Given all the hype over renewable sources to generate intermittent electricity., the numbers from the Energy Information Administration (EIA) support none of the biased hype. Fossil fuels dominate today’s energy mix and are projected to do so for at least a decade, as shown in the figure below. Yet over the past four decades, billions have been spent on solar, wind, corn, and other biofuels, not to mention electric cars.
The result of all this investment has been only a modest gain in market share. Part of this is the significant number of other lifestyle products derived from petroleum. EIA has calculated that they number over 6000. An added disadvantage is that renewables have no role in the military, or for airlines, cruise ships, or supertankers.
While conspiracy theorists may prefer to believe that big oil, coal, and nuclear have stifled the growth of renewables, it is not so. Only coal, oil, natural gas, and nuclear can satisfy the four energy imperatives, power density, energy density, cost, and scale. Renewables fall woefully short of meeting these requirements.
The biggest impediment to the growth of electricity generated by wind and solar is the newly coined Ciccione/Lehr Rule of Thumb, which states, “All wind and solar power on the electric grid must be backed up by an equal or greater amount of fossil fuel power running on standby 100% of the time”.
Let’s turn our attention to the most overlooked source of energy coming to the fore daily, that which powers so-called electric cars. California plans to have over 25 million such vehicles in the not too distant future. The utility companies have thus far had little to say about the alarming cost projections or the certainly increased rates that will be required to charge their customers. It is not just the total amount of electricity required but the transmission lines and fast charging capacity that must be built at existing filling stations.

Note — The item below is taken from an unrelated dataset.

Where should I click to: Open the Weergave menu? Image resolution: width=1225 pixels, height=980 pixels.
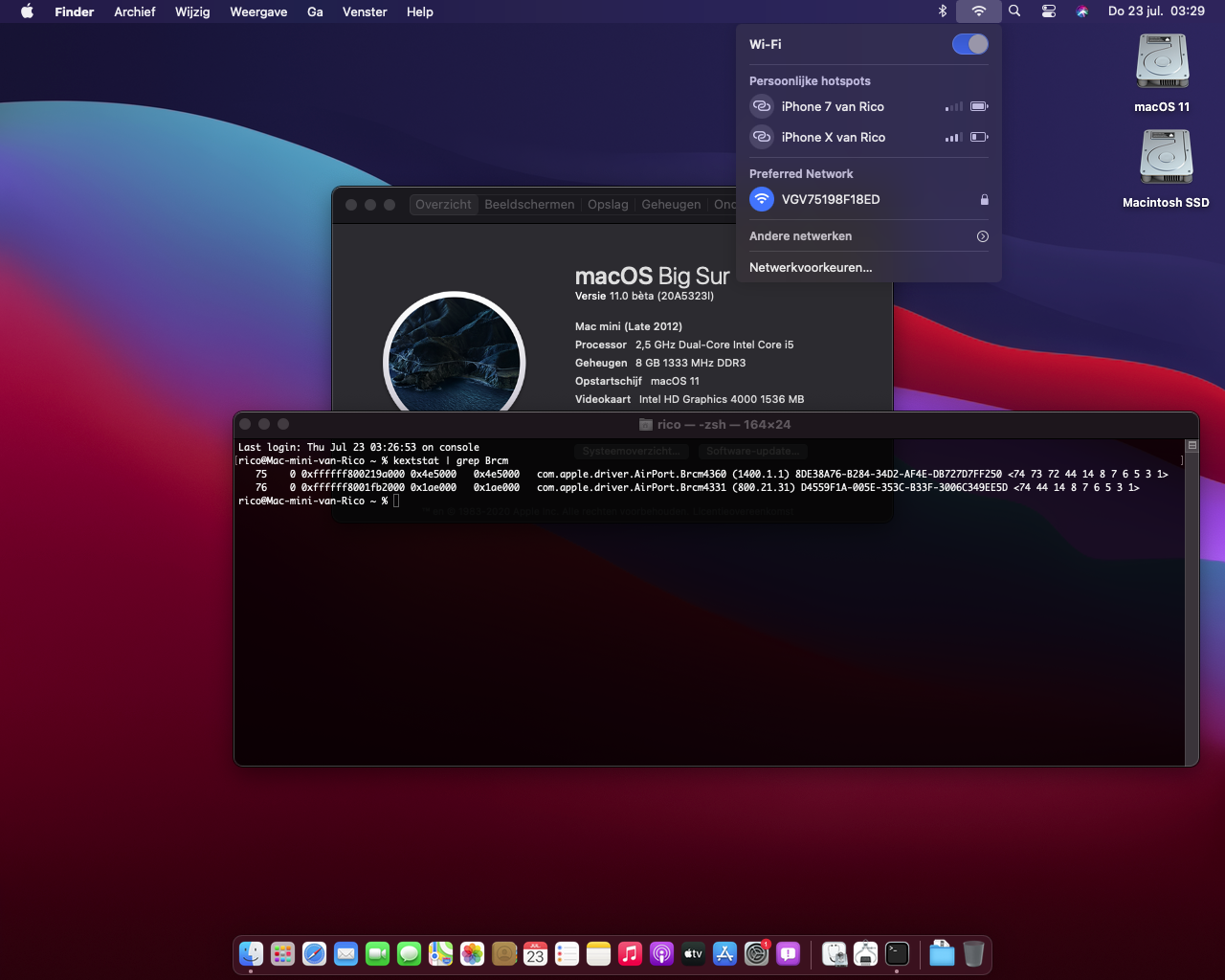pos(258,11)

Neither wind nor solar can support any of it.
A Canadian engineer recently ran the numbers involved in the switchover to electric vehicles and concluded that in order to match the 2000 cars that a typical filling station can service in a busy 12 hours, the filling station would require 600, 50-watt chargers at an estimated cost of $24 million and a supply of 30 megawatts of power from the grid which would be enough to power 20,000 homes. Unlike home recharging stations, these would be operating at peak usage hours where the rates are the highest. Basically, new grids will need to be built at the cost of billions. Can you spell brownout and blackout?

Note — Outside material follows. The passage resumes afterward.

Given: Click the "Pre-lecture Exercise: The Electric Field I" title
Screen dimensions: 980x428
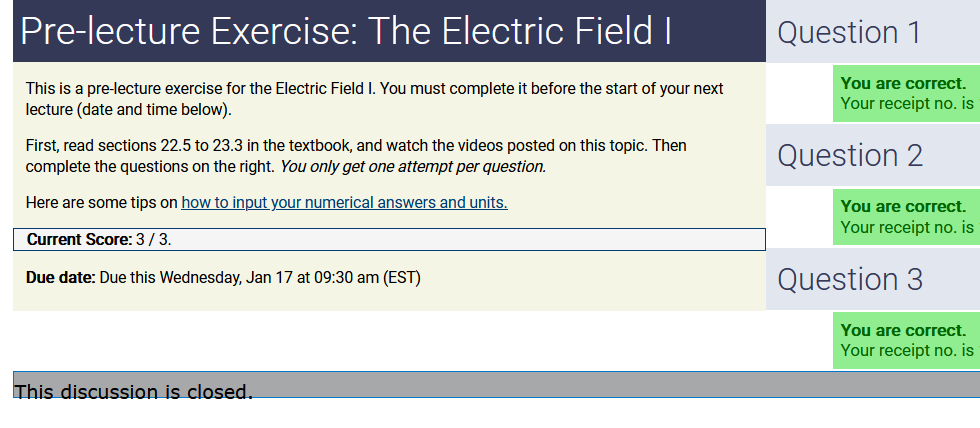Looking at the screenshot, I should [x=346, y=32].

No one likely thinks about the fact that it can take between 30 minutes and 8 hours to recharge a vehicle, depending on it being empty or just topping off. They will need lounge areas, holding areas for vehicles completed but waiting for owners to return from shopping or dining.

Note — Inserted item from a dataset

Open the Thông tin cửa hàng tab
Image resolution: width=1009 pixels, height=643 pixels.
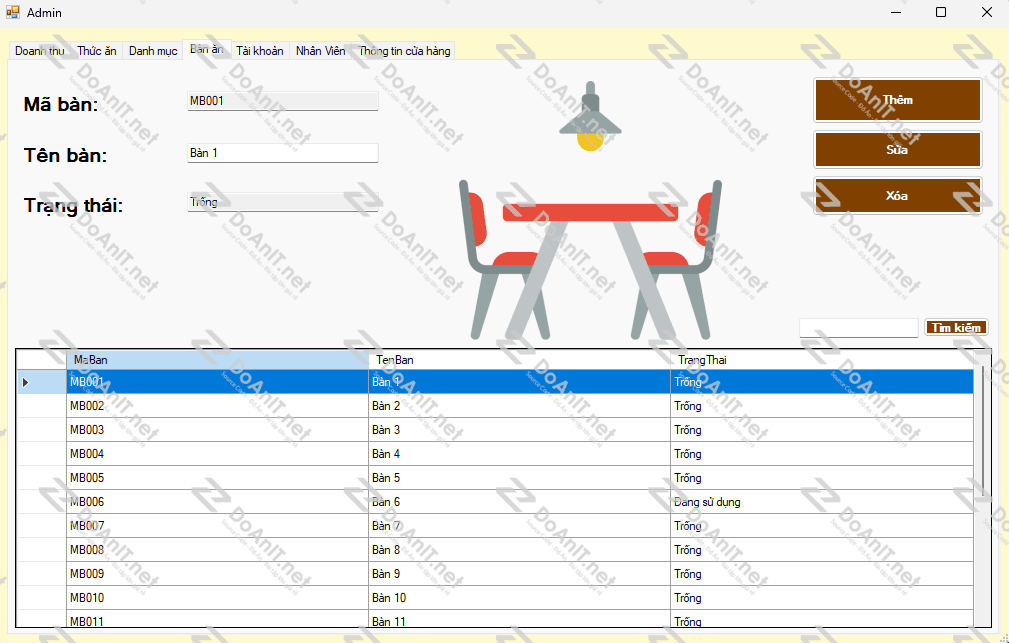(x=405, y=51)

There is no question that electric vehicles have some positive attributes, low refueling costs, no air pollutants at the point of use, and quiet operation, but are they actually clean and green as their marketing insists. They have no tailpipes, as we know, on the car, but immense exhausts miles away. Aren’t they really coal or natural gas cars? They are certainly not wind and solar cars.
Here are the 5 quick reasons electric cars will never be a thing:
Regardless of their promise, they continue to be hampered by their long-standing drawbacks, (1) extra costs, (2) limited range, (3) slow recharge rates, (4) lack of recharging stations and a (5) relatively short battery life with a high replacement cost against the life cycle of the average internal combustion-engined car.
Although the modern lithium-ion battery is four times better than the old lead-acid battery, gasoline holds 80 times the energy density. The great lithium-ion battery in your cell phone weighs less than an ounce, while the Tesla battery weighs 1000 pounds.
Do we still think electric cars are the wave of the future? They are not and never will be.
Note: Portions of this article have been excerpted from the book Energy Made Easy with the permission of the authors Ronald Stein and Todd Royal. Their book is highly recommended for tremendous detail about the world’s energy.